I was Sonar racing with a mentor out of Oak Bluffs on Martha’s Vineyard in the late eighties. It was a one-day event with fantastic summertime conditions. After the cookout, it was revealed that Mentor had not lined up a place for us to spend the night. Since the forecast called for a big cold front and northwester, it seemed a good idea to beat the rush to the hoist and avoid what promised to be a cold, rough sail back to the Cape. We decided to go back that night to Falmouth Yacht Club where the visiting boats had all launched.

A solid plan… at approximately 10:00, we sailed out of Oak Bluffs Harbor, Falmouth bound. I was steering roughly NNE as we cleared the headland and East Chop Light. Typical of Vineyard Sound, the current was ripping about 2 knots right to left, towards Woods Hole. Mentor had out the Eldridge, a flashlight in one hand and the other on the tiny compass rose to determine a heading, factoring in the flood tide. Being young and fresh, I was confident to say the least. I had always loved sailing at night. The occasional flashlight on the compass showed I was generally within 5 degrees of Northeast, the wind a steady 15 knots.

Overhead was a magnificent sky full of stars, only interrupted by the beam of the rapidly receding lighthouse. The warm air and the delightful sound we made charging along under main alone made it spectacular sailing. After a short bit, Mentor asked, “How fast do you think we’re going?” We could’ve ve asked Bruce Kirby but he was back at the party on the Vineyard. “Let me see the flashlight.” I cast the light down at the water rushing by…”Hmmm, pretty quick.”..Then as I lifted the light to parallel with the water… “Oh, crap.” East Chop Light was gone, and we were in a warm cylinder of fog, about 30 feet in diameter ending just above the mast, leaving a hole where the stars continued to twinkle.

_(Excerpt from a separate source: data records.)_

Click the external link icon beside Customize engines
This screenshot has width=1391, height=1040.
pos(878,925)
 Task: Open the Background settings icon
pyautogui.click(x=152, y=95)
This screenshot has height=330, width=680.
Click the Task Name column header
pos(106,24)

“No problem,” said Mentor. “We’re going about 5 knots and we’ll be in Falmouth in about 30 minutes. Come up to 55 degrees.” I trimmed the main and looked at the compass more often. A very short while afterward, a light appeared above the fog. We pondered it. “A ship or barge?” I asked. “No, we would hear it.” “Yeah, but it’s moving towards us for sure,” I said. ”You kids don’t pay attention…a solid white light alone is not a steaming light, and it’s moving too fast to be an anchor light.”

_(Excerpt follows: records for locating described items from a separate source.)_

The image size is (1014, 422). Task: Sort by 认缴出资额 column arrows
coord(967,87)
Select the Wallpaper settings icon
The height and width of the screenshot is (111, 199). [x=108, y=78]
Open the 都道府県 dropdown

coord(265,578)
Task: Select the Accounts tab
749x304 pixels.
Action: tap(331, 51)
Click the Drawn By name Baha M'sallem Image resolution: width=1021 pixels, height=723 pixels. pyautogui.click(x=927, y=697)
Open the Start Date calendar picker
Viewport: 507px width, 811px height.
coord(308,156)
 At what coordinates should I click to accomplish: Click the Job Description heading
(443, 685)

And as he finished his sentence, and a dog barked, we simultaneously yelled “STREET LIGHT!!!!” and I put the helm down hard. Nothing spins like a Sonar in anger and in a boatlength, we had tacked and were headed back west.

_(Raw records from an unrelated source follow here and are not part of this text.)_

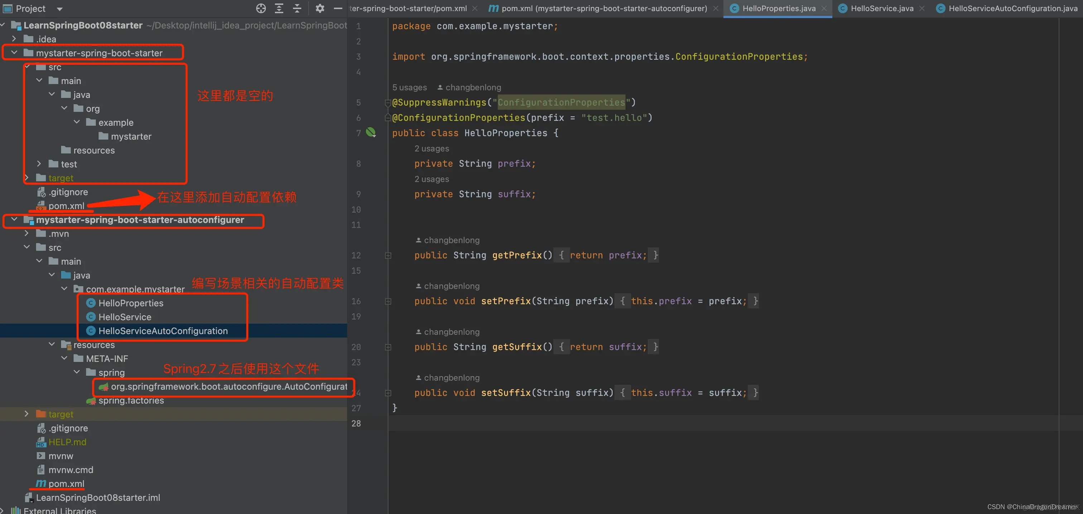The width and height of the screenshot is (1083, 514).
Task: Collapse the mystarter-spring-boot-starter module
Action: click(14, 53)
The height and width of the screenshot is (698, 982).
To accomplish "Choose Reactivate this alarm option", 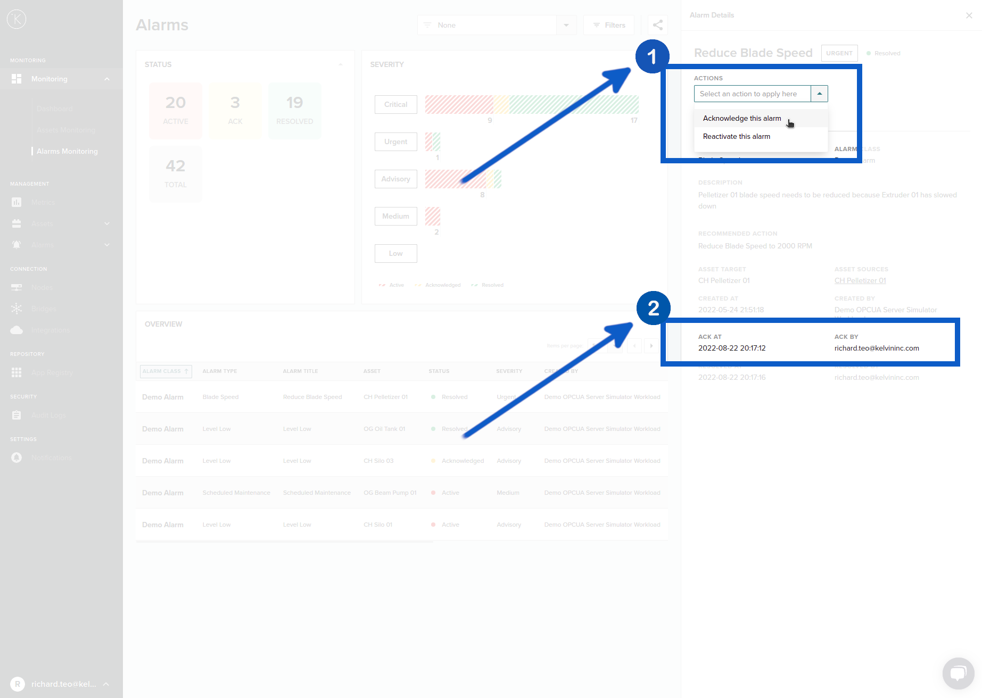I will pos(737,137).
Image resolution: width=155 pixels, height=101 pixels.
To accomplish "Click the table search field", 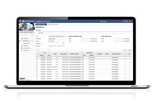I will coord(43,50).
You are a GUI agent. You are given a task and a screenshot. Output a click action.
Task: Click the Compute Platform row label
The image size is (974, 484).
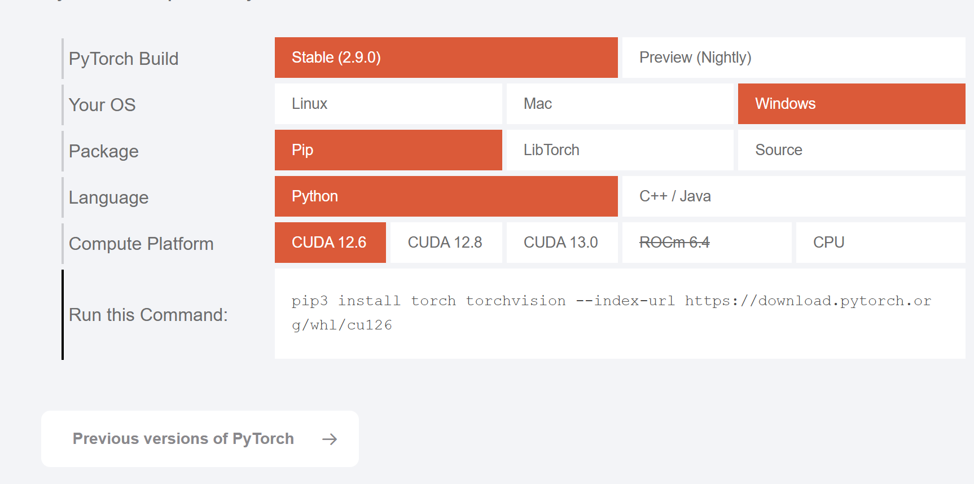click(141, 244)

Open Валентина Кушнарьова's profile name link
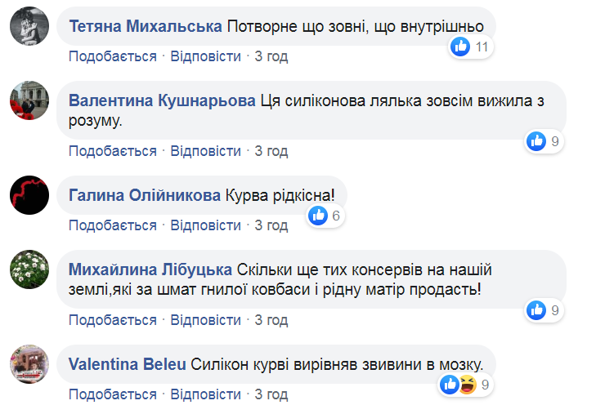coord(162,101)
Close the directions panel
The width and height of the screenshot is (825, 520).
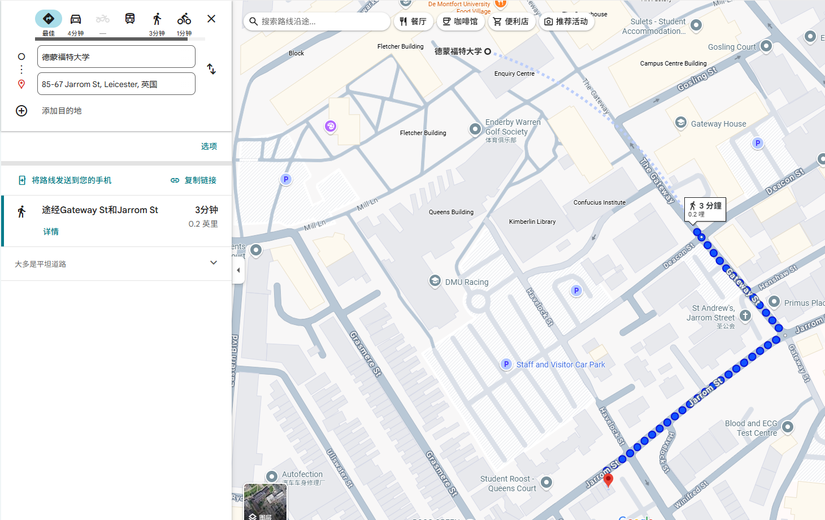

We sailed back into Vineyard Sound for a few minutes while we let our adrenaline levels stabilize. Then we tacked and headed back towards the Cape at half pace until we spotted a flashing green. “Oh! We”re good!” I said, “just need to find the red and we shoot right in through the breakwater.” “OK, steer for the green but be ready.” Within a minute, with the crashing sound of waves hitting a breakwater, a piece of granite emerged from the water to leeward and I put the helm down again, sending the Sonar into another bat turn.

“OK, let me steer and you look,” was Mentor’s new plan. Seemed sound. Younger eyes plus a steadier helm. On the third try, we managed to shoot into the channel in the middle, keeping the granite to either side, and poof..the fog lifted a bit to show an anchorage. “Yeah! We made it. I enthused. “Sure, wherever here is.” Mentor replied, less enthusiastically. “This isn’t Falmouth?” Apparently, we were going faster than 5 knots.

We took a mooring and flaked the main over the boom as a comforter/dew cloth, and went to sleep with life jackets as pillows…(being the 1980s, the life jackets had stayed nice and dry in the cabin during our crossing). The next morning, our beat from Green Pond to Falmouth in the 55 degree, 20-25 knot northwester was a mere two miles. With the boat on the trailer, we were showered and eating egg, bacon and cheese sammies while we watched the fleet hammer their way across Vineyard Sound. It’s great when a plan comes together.